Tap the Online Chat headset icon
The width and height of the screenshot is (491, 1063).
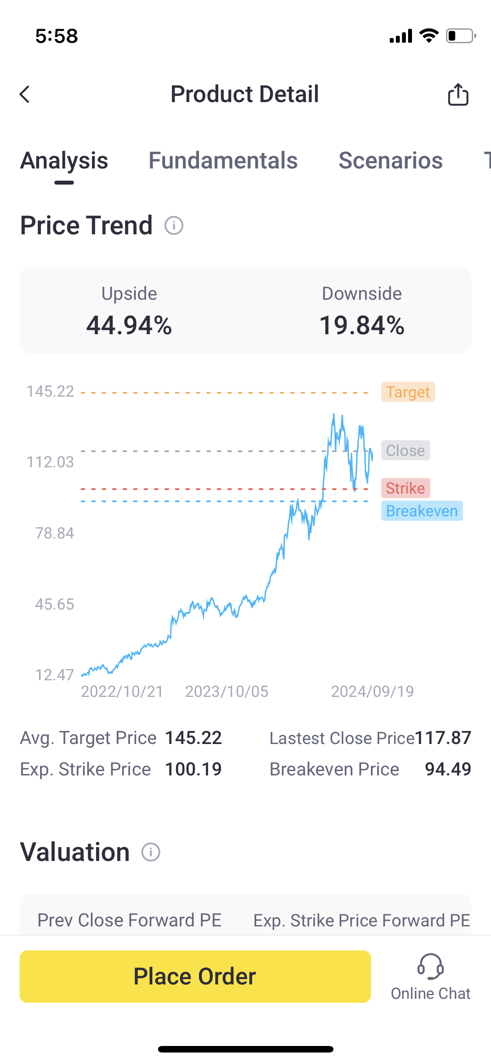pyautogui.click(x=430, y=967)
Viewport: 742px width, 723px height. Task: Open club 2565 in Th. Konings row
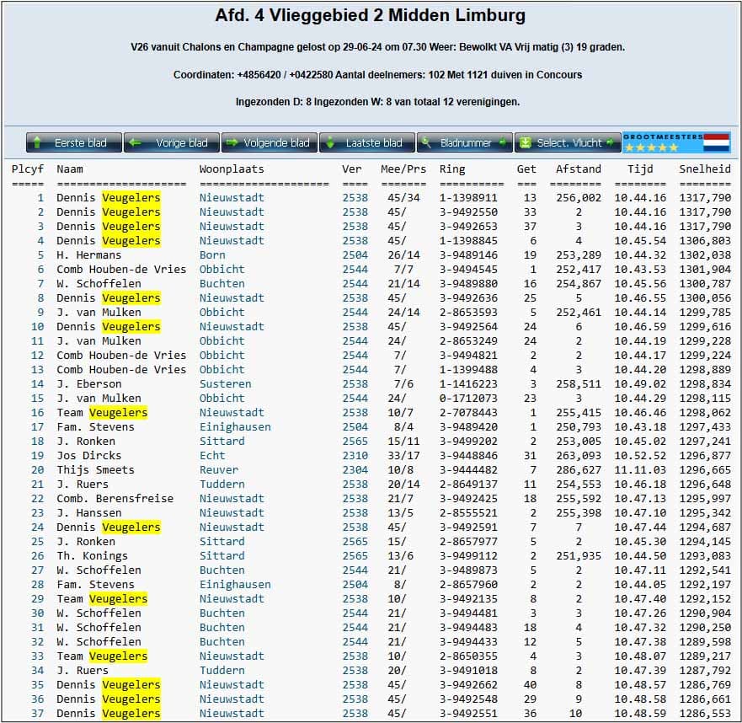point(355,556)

* * * * *

● Problem requirements
Write out each entry above once more, exactly as written, and drop the pictures.

● Solution to the problem
Tap the Online Chat headset icon
The width and height of the screenshot is (491, 1063).
pyautogui.click(x=430, y=967)
Viewport: 742px width, 723px height. Task: Open club 2565 in Th. Konings row
point(355,556)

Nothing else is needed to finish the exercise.